Marlanda Dekine: My name is Marlanda Dekine, and I was born and raised in South Carolina. I am Black, Southern, queer, gender non-conforming, and neurodivergent. I am a poet, a voice, a presence, a workshop designer, and a workshop facilitator. My second book, Thresh & Hold, is the winner of the 2021 New Southern Voices in Poetry Prize at Hub City Press. In a previous iteration of my life, I worked as a licensed social worker with children who survived child abuse and with people living with severe mental illnesses. I founded the nonprofit, Speaking Down Barriers, which is a team of poets, artists, and scholars oriented toward equity through poetry, reading, courageous dialogue, and building intentional communities. Currently, I live with my dog, Malachi, about 12 miles from where I grew up in Plantersville, South Carolina. I work with Gender Benders, a transgender advocacy group in the South. I love to laugh, spend time with immediate and extended family, and receive recommendations on music, books, and visual art from anywhere and any time period.
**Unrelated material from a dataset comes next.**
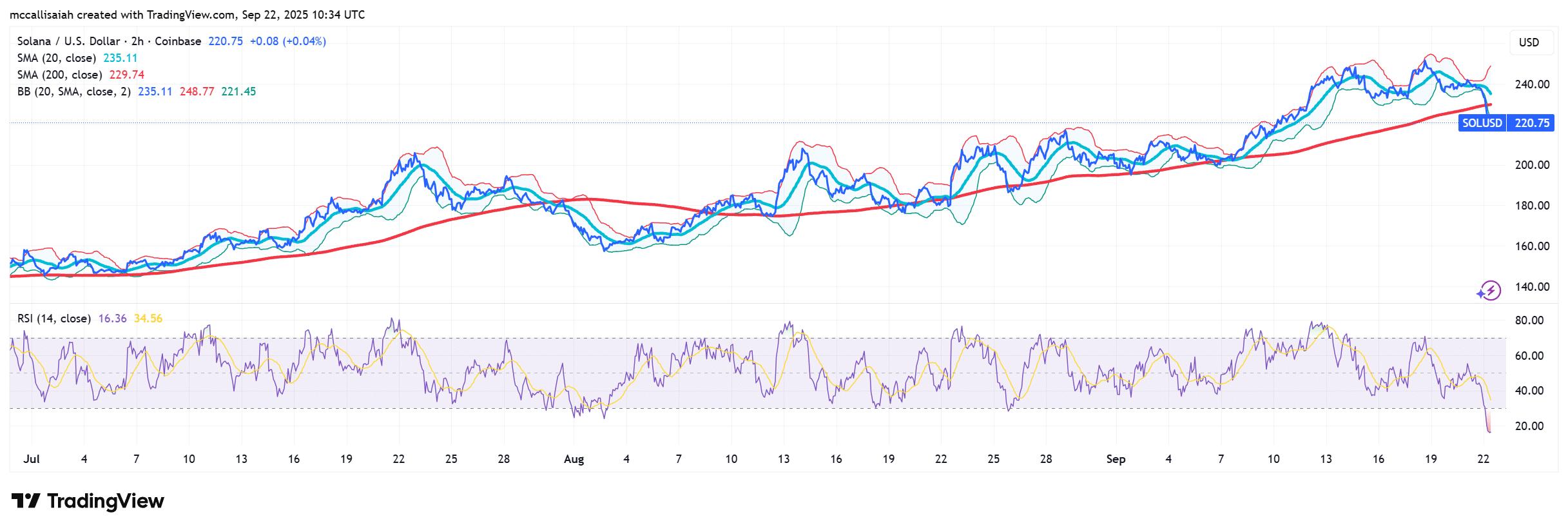Screen dimensions: 1568x530
Task: Select the BB (20, SMA, close, 2) legend
Action: (73, 92)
DY: What is “SOUL: An Ancestor Workshop”? How does that series fit in with your poetry? You seem to have an extremely multi-disciplinary creative process. What’s the importance, for you, of having lots of different outlets for what you’re trying to express?
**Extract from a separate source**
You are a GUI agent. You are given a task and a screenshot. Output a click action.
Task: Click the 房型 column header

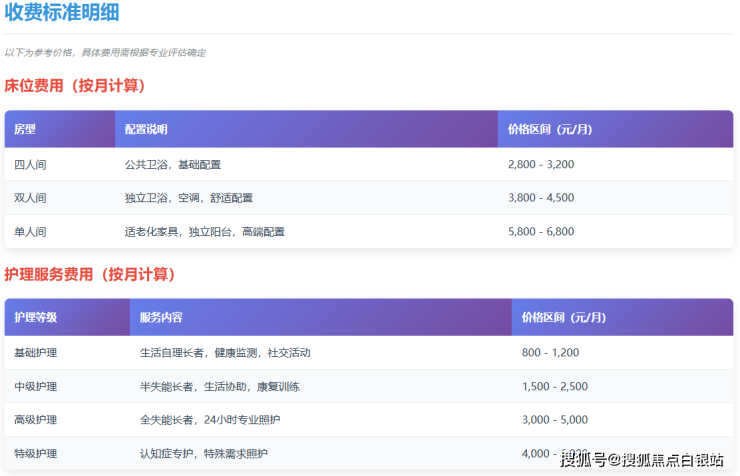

MD: SOUL: An Ancestor Workshop was designed with support from the South Carolina Arts Commission, Gender Benders, and Alternate Roots. In this workshop, we use breathwork, imagination, movement, and automatic writing to consider how our individual origin stories influence our being. We tap into past, present, and future timelines, allowing our familial and land ancestries to speak more than we do. We have the opportunity to reciprocate nature’s nourishment through speculation, giving ourselves permission, and presuming abundance. Through messy memory work, recalling stories, and simply listening, we generate new writing.

Thresh & Hold was developed out of my ongoing writing practice which includes breathwork, movement, reading, and allowing myself to feel deeply. I am a multi-dimensional maker, and I believe in creativity as an innate power awaiting each of us. This belief is important to me. I move from sitting to listening to recording to walking to rehearsing to gardening to thinking to collaborative projects to feeling to reading to qi-gong to writing and to sitting alone again, and not in that particular order, and I see it all as part of my being and poeting.
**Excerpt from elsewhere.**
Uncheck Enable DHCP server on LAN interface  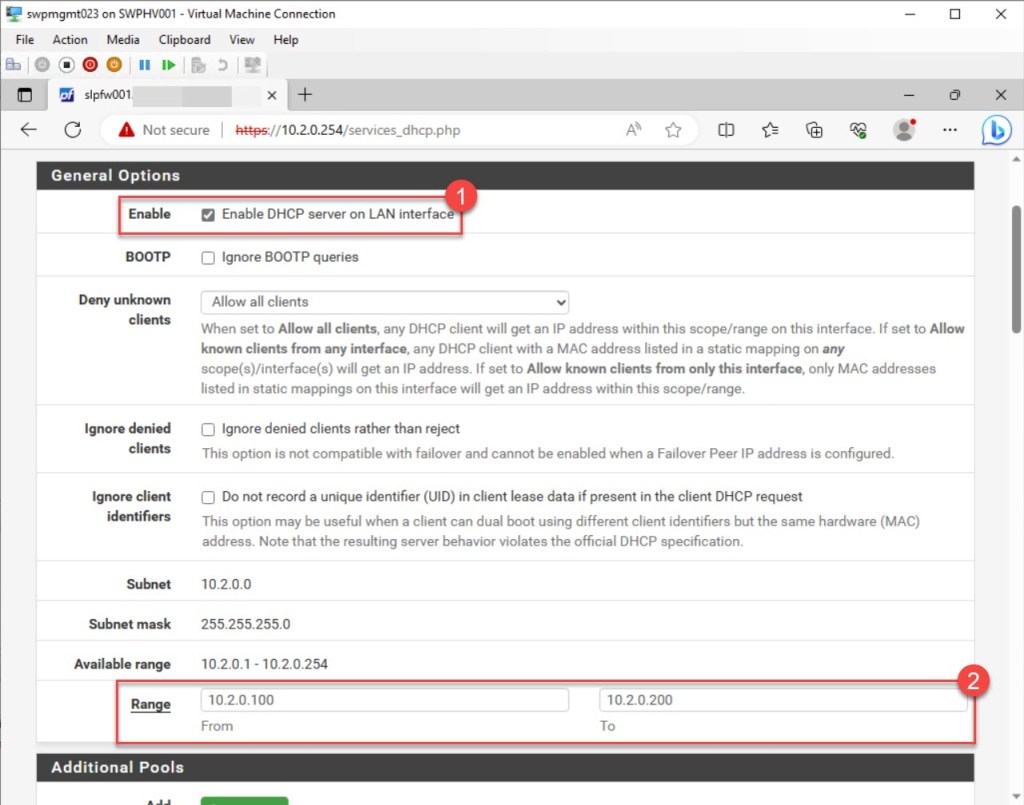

As the culminating project for my current residency with Castle of our Skins, a nonprofit moving from classrooms to concert halls and inviting exploration into Black heritage and culture, Thresh & Hold was recoded into a collaborative performance with Brittany J. Green (North Carolina composer), Mahkia Greene (South Carolina filmmaker), Victoria Awkward (Massachusetts dancer), and Zahili Gonzalez Zamora (Cuban composer & pianist). In this multimedia collaboration, I witnessed my work being interpreted and translated beyond my being and beyond the page. This is another form of deep listening.
DY: The poems in Thresh & Hold read oftentimes as documentation of your loved ones. For instance, by the end of the collection, the reader has a vivid image of your mother and your Grandma Thelma. What role does faithful memory play in your poetry, and is that ever at odds with creativity?
MD: Remembering is part of my ongoing work as a Black, queer, gender non-conforming person living in the world. My memory is messy, often inaccurate, and ventures into an abundance of speculation. There is a sense of reverence and emotional honesty that tends to appear in my writing surrounding ancestral connections. Thresh & Hold is dedicated to imagination. I love the creative and uncertain realm of poetry.
I feel that the emotional truths excavated through my automatic writing or speaking freely into my phone recorder are fragments that I craft into poems over considerable time. Sometimes, these poems are narrative and persona poems. At other times, lyric poetry takes the lead.
DY: Pardon me if this is a misreading, but I sense a real struggle against death in your work. In “Shifting Shape” you write,
There were no shade trees to seek.
It was the first time. I was a single
cardinal crossing the Atlantic.
I wanted to die, so I flew.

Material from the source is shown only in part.